# How long is the jacket supposed to be?



## YeahMan (Feb 8, 2013)

I'd say its personal preference really.. My boarding jacket is a bit longer and more loose then I would normally wear, but looseness equates to maneuverability to me. Some people will hate on the "long-t" look (thats kind of what im picturing based on how you described it,) but if you're comfortable and warm while riding, who cares ?


----------



## extra0 (Jan 16, 2010)

generally, a little too long is better than a little too short (from both a looks and performance aspect). 

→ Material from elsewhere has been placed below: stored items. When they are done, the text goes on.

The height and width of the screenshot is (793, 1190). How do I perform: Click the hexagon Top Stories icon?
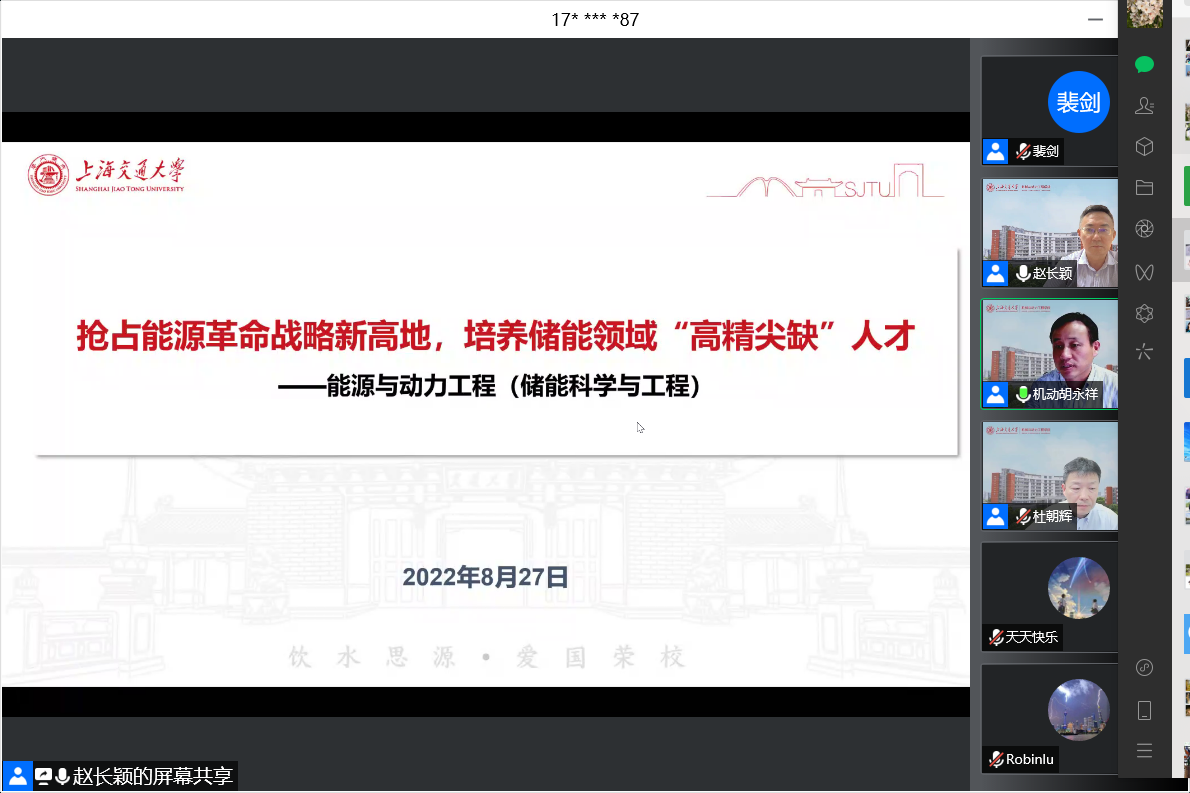click(1145, 313)
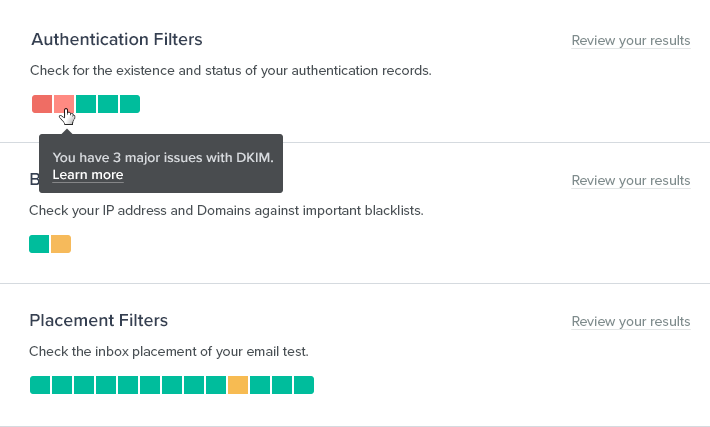
Task: Select green status block in blacklist section
Action: [39, 244]
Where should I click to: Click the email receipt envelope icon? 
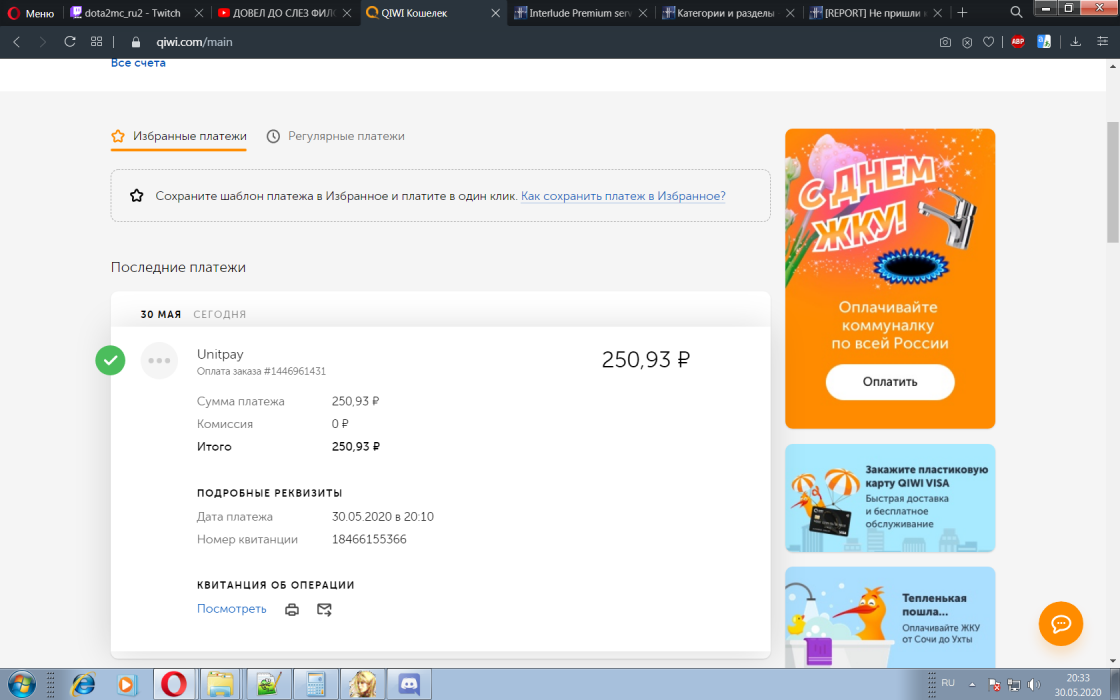pos(324,609)
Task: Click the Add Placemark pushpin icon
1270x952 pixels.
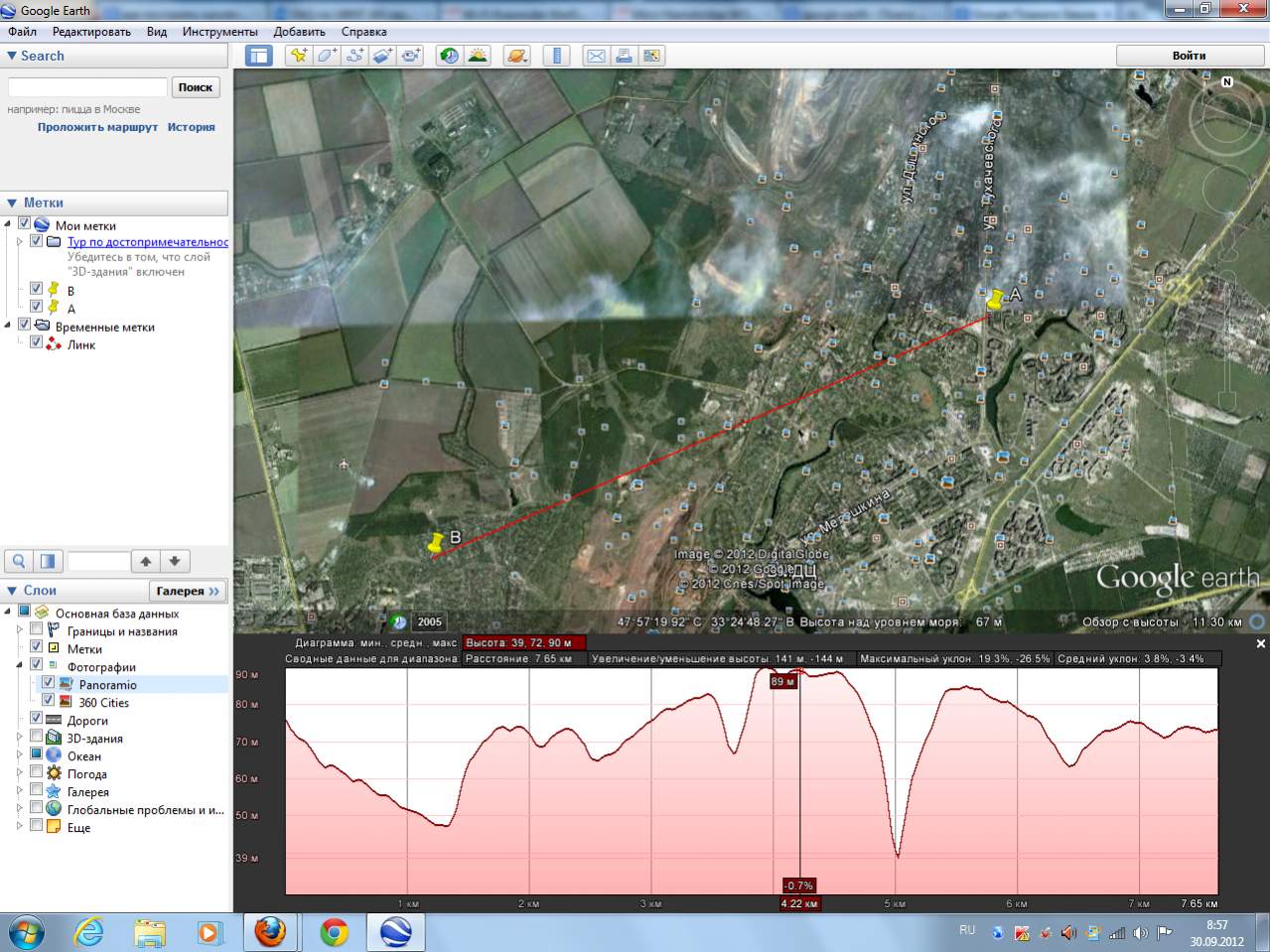Action: 298,56
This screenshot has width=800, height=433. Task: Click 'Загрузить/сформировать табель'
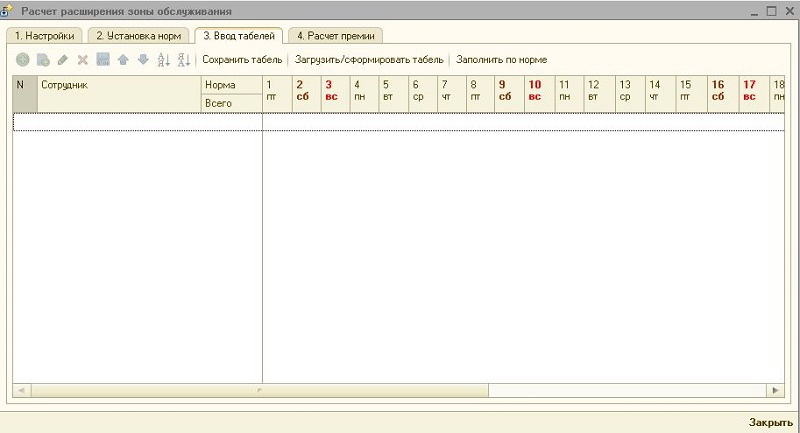point(369,60)
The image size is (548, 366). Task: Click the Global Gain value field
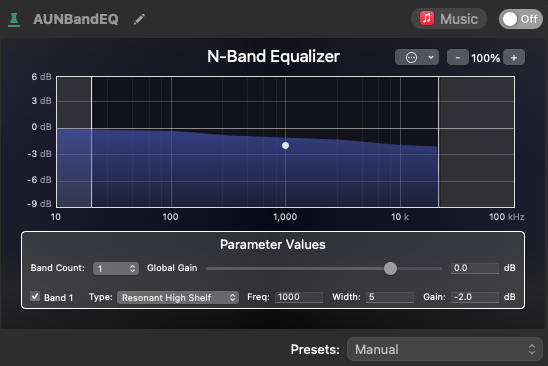(x=475, y=268)
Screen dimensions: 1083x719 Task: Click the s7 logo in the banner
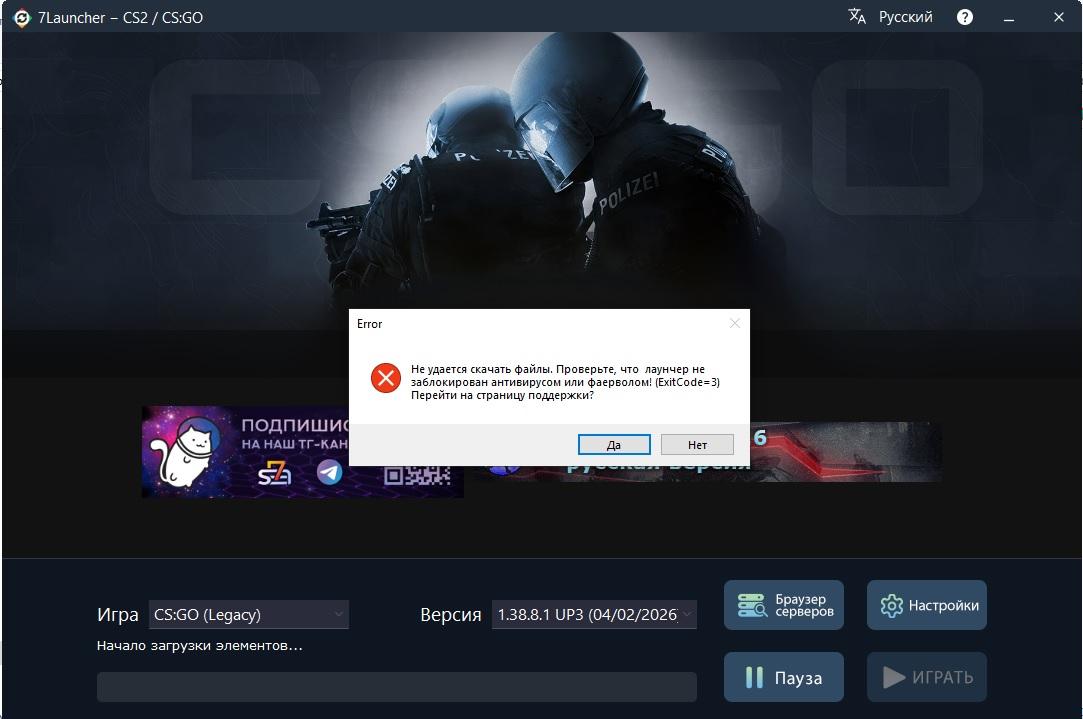(275, 472)
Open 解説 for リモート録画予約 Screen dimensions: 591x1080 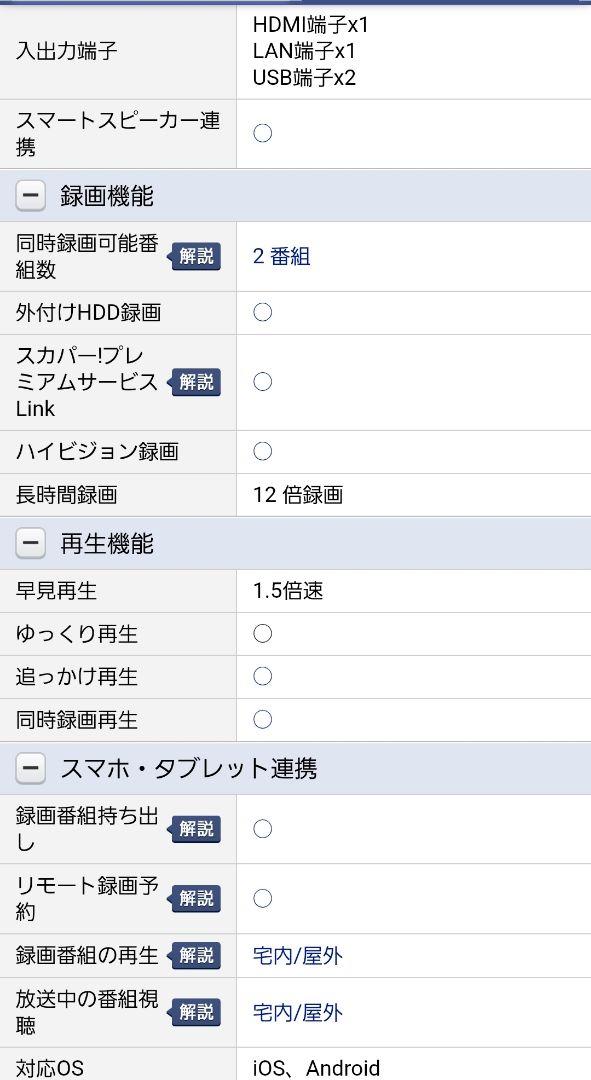[x=194, y=898]
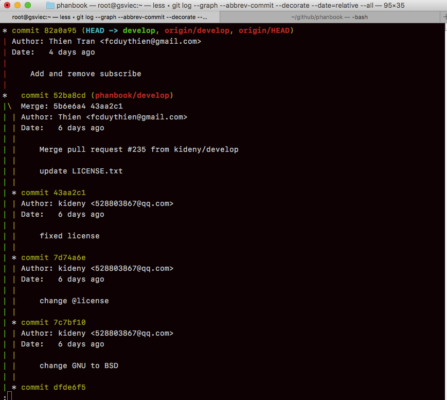Switch to the ~/github/phanbook bash tab

point(330,17)
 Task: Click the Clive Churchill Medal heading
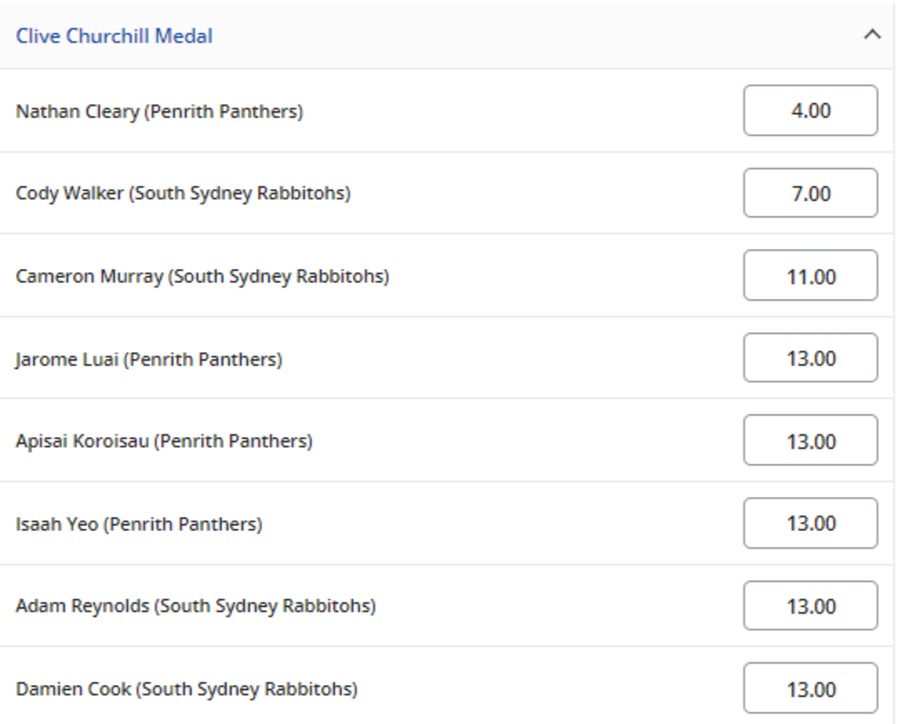[x=114, y=36]
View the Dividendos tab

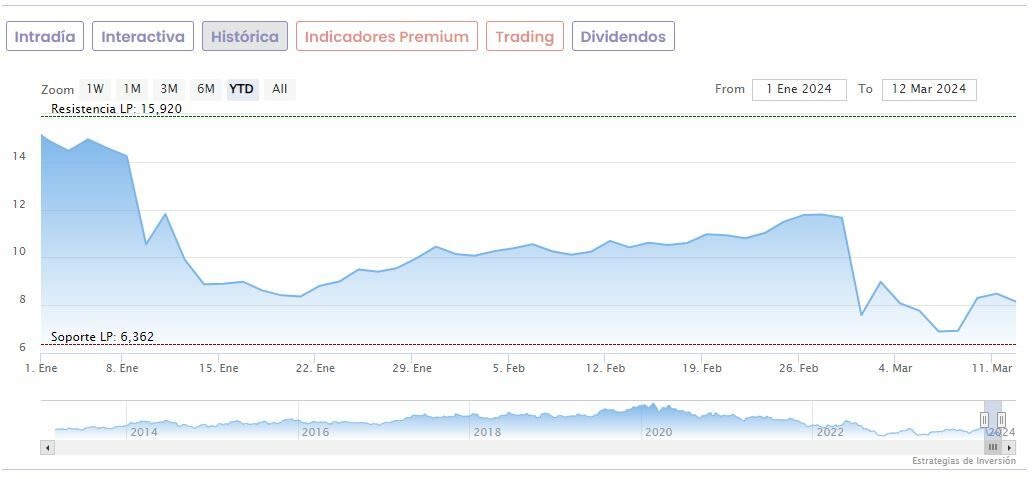tap(623, 37)
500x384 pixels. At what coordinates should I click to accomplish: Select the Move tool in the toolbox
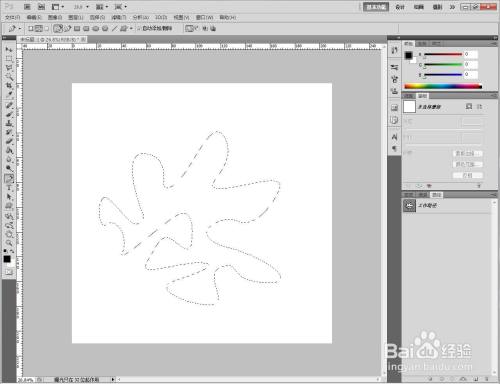point(9,50)
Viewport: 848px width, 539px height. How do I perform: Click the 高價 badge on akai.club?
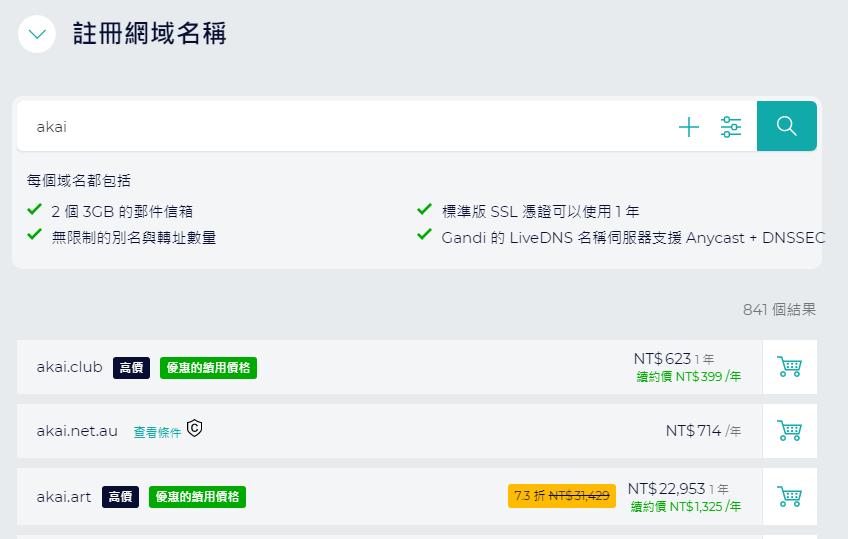click(x=131, y=368)
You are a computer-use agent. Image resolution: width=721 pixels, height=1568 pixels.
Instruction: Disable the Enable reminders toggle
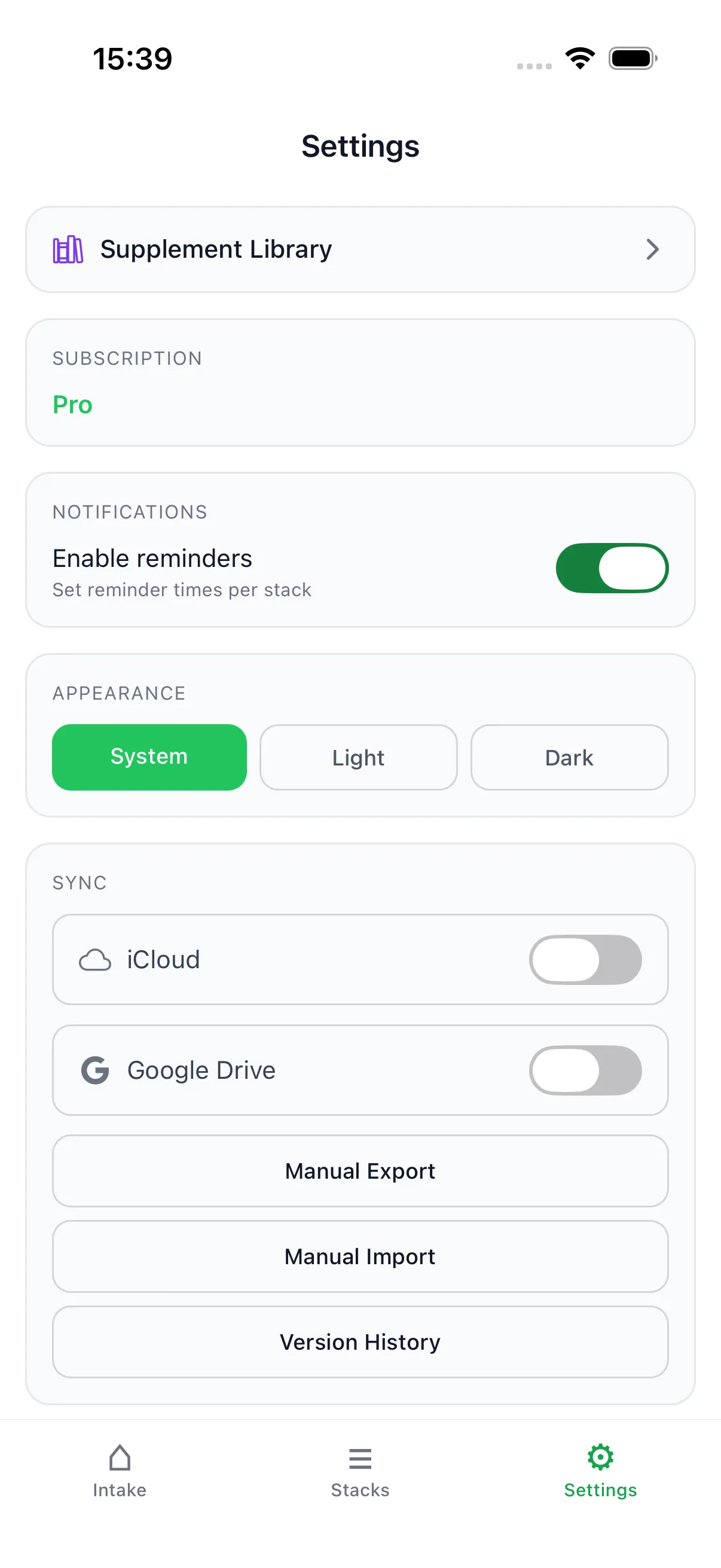pos(612,568)
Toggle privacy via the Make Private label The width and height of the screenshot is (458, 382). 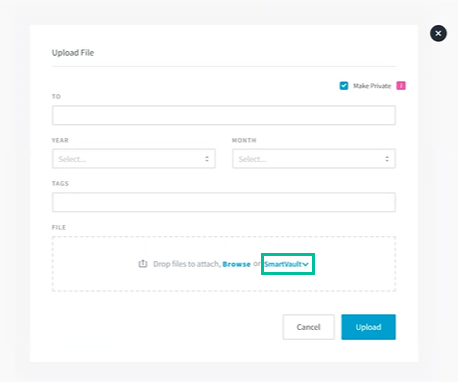point(372,86)
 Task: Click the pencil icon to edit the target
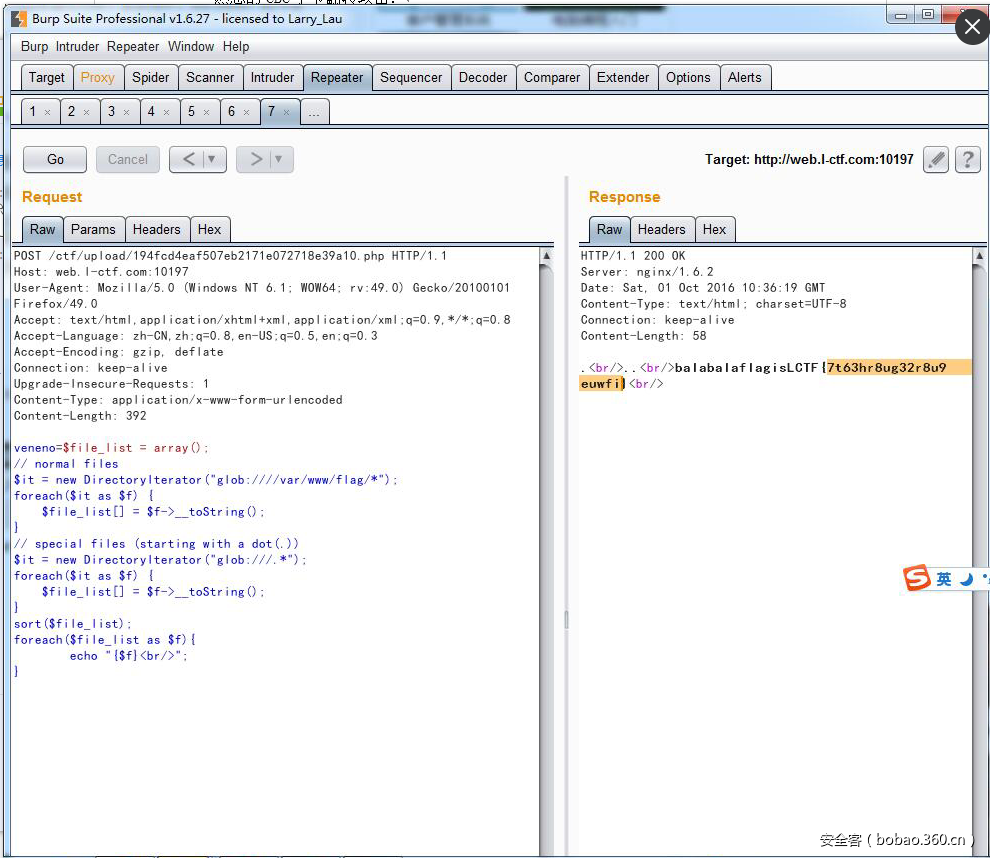pos(935,159)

My current jacket is "tailored fit" and I don't like that the bottom doesn't even cover my crotch or butt. The better snow jackets (relaxed or baggy) at least cover the riders crotch and butt areas....which also helps when sitting in snow.


----------



## Gdog42 (Nov 11, 2012)

^What extraO said s pretty much right.

A lot of the jackets I've seen fit like that. I have a 686 Havoc jacket and it fits how you described yours. 
I personally like it going down that far, because when I'm in the park I put the tailbone pad into the back of my slam shorts (don't tell anyone!).
That friggin tailbone pad adds a little bulk and makes my rear end look... kinda large.  But the long length of the jacket actually covers it completely and after comparing in the mirror, looks exactly the same as it does without the bulk of the tailbone pad. :thumbsup:

So if you wear slam shorts in the park or wherever, that's the kind of fit that you want to have. 
In my opinion jackets look better that way anyway; and they keep your backside a little warmer when sitting on the chairlift or if your one of those guys who sits down to strap in. 

Now if your real name is Shaun White and you usually like to a wear low-cut leather thing that look like a thin motorbike jacket from a strip club, then no, a long and normal jacket is not for you! :laugh: (No offense if you're a fan.)


----------



## Consonantal (Dec 12, 2012)

Just past the butt is a good length, helps prevent snow from going down your pants, etc. 

But if you want to be one of the cool kids, you need one to the knees at least.


----------



## Krazy (Jul 23, 2013)

I have my jacket just above my knees.As I sag my pants a lot without that super long fit my butt would be unprotected


----------



## ekb18c (Mar 11, 2013)

It's all about personal taste and comfort. 

I like my jackets a little baggy with room for me to add lots of layers. I usually wear a medium but for snowboarding jackets i get a large so the jacket comes down pass my butt.


----------